*AUFGABENZIEL*
Kopieren Sie aus der Rezension zum fünften Band von „Warcraft – Legends“ den Abschnitt, der mit „Warcraft – Legends: Band“ beginnt und mit „Cult verlegten Comics.“ endet, wortgetreu.

*DOKUMENTABSCHNITT*

Warcraft – Legends: Band 5

Die „Warcraft“-Welt ist ein Ort epischer Konflikte. Und so verwundert es vielleicht nicht, dass auch die Geschichten der „Legends“-Reihe zuweilen epische Züge annehmen. So zu lesen im fünften Band des von Manga Cult verlegten Comics.

von André Frenzer

Eröffnet wird der Band mit dem zweiten Teil der im Vorgängerband begonnenen Geschichte „Kriegerin durch und durch“. Hier wird der Werdegang von Thralls Mutter Draka beschrieben. Interessanterweise endet die Geschichte genau so, wie man es sich zum Ende des ersten Teils hin bereits denken konnte. Ein überraschender Twist bleibt aus, die Geschichte plätschert ihrem vorhersehbaren Ende entgegen. Immerhin wird keine weitere mehrbändige Fortsetzungssaga gesponnen, stattdessen finden die Ereignisse um Thralls Mutter hier bereits ihr Ende. Das möchte ich der ansonsten reichlich belanglosen Geschichte immerhin positiv anrechnen. Mit „Die vereinigte Kriegerin“ gibt es ebenfalls ein Wiedersehen mit alten Bekannten: Die getrennt aufgewachsenen Zwillingsmädchen Lieren und Loania verließen wir zuletzt als es ihnen gelungen war, ihre Mutter von ihrem untoten Dasein zu befreien. Nun machen sich die beiden auf, um auch ihren Vater von seinem Leiden zu erlösen. Das Wiedersehen mit den beiden ungleichen Geschwistern hat mir deutlich mehr Freude bereitet. Die Geschichte ist rasant erzählt und auch wenn die Charakterzeichnung der ungleichen Schwestern unkreativ fantasytypisch geworden ist, so macht es doch Lesefreude, ihnen beim Entwickeln ihrer Kräfte über die Schulter zu schauen.

*DATENSÄTZE*
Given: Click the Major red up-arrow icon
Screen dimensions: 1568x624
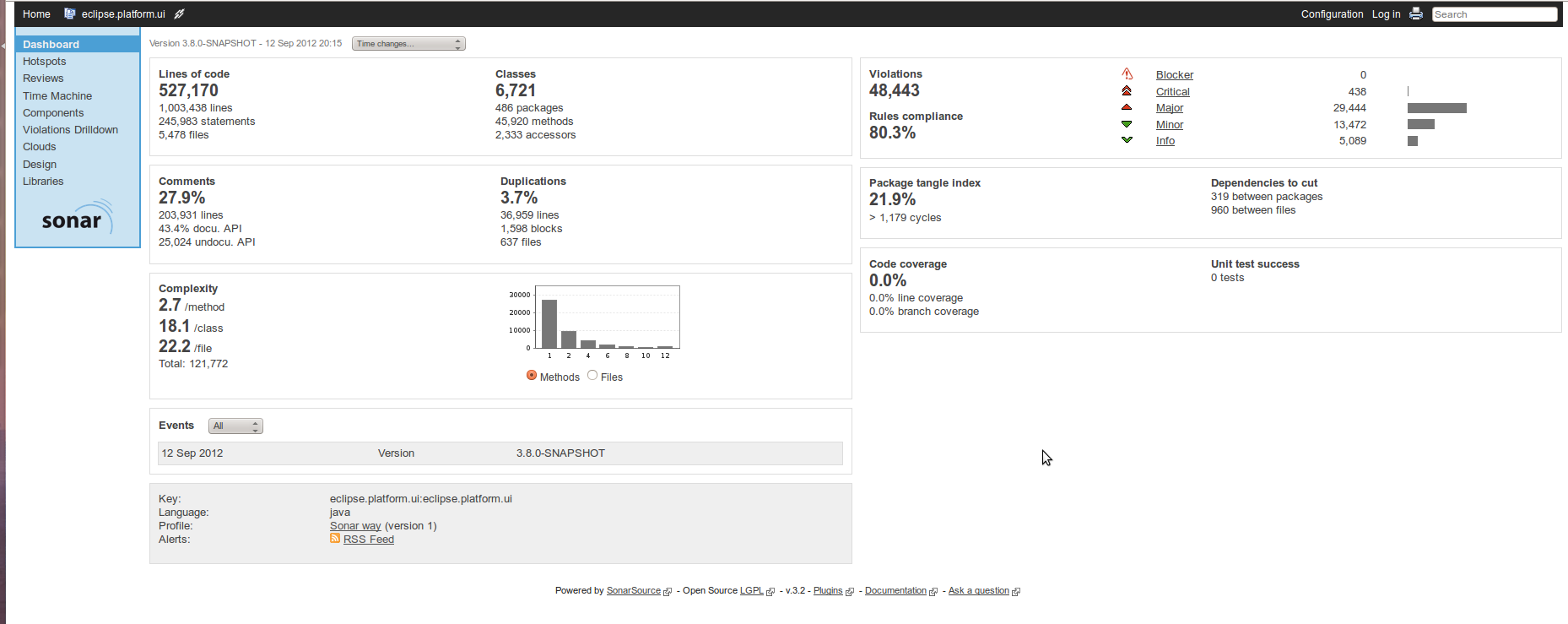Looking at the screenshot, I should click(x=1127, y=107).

...

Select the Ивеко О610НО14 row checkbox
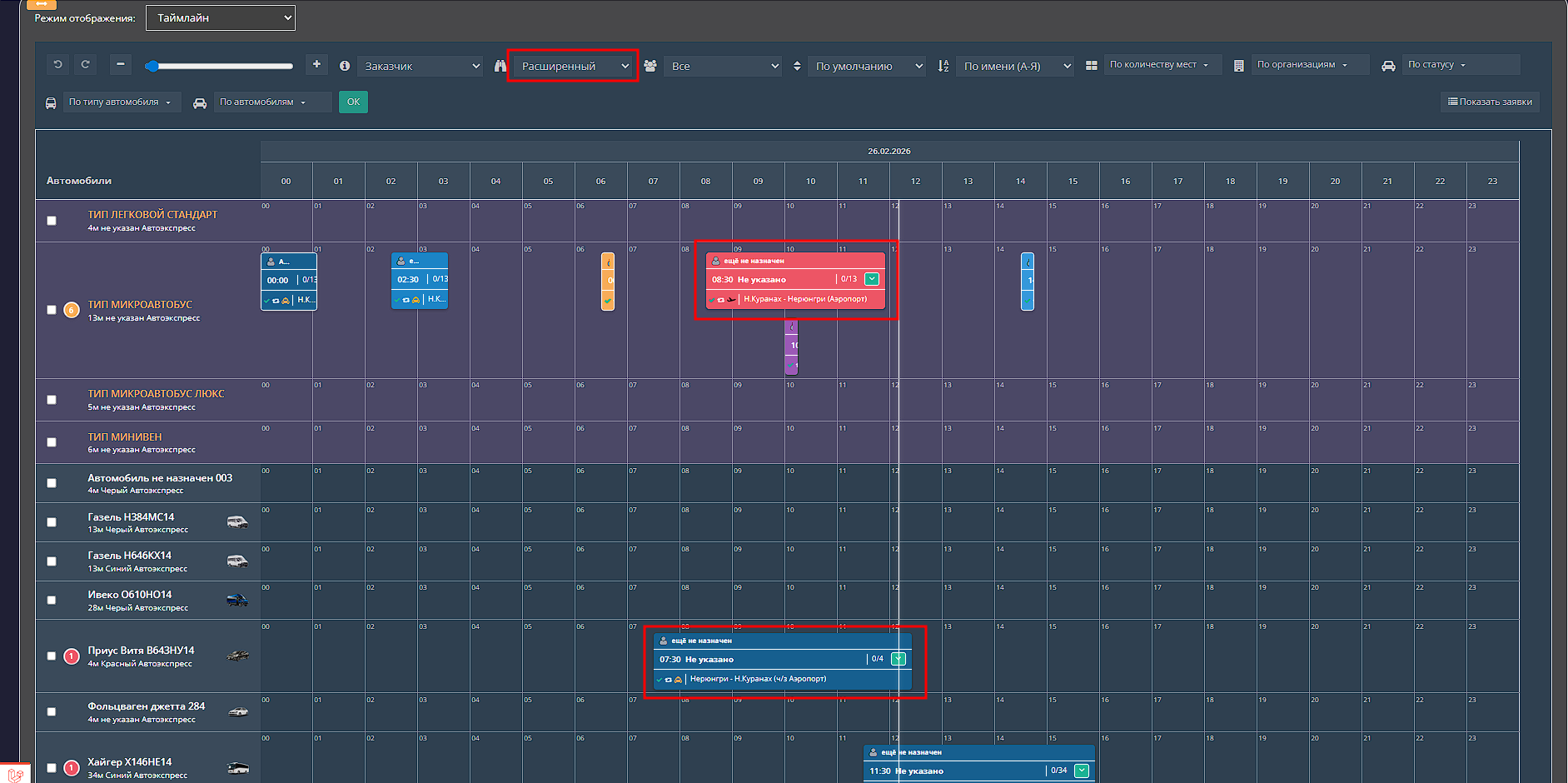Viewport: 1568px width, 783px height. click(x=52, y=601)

*VOLLSTÄNDIGE ANTWORT*
Warcraft – Legends: Band 5

Die „Warcraft“-Welt ist ein Ort epischer Konflikte. Und so verwundert es vielleicht nicht, dass auch die Geschichten der „Legends“-Reihe zuweilen epische Züge annehmen. So zu lesen im fünften Band des von Manga Cult verlegten Comics.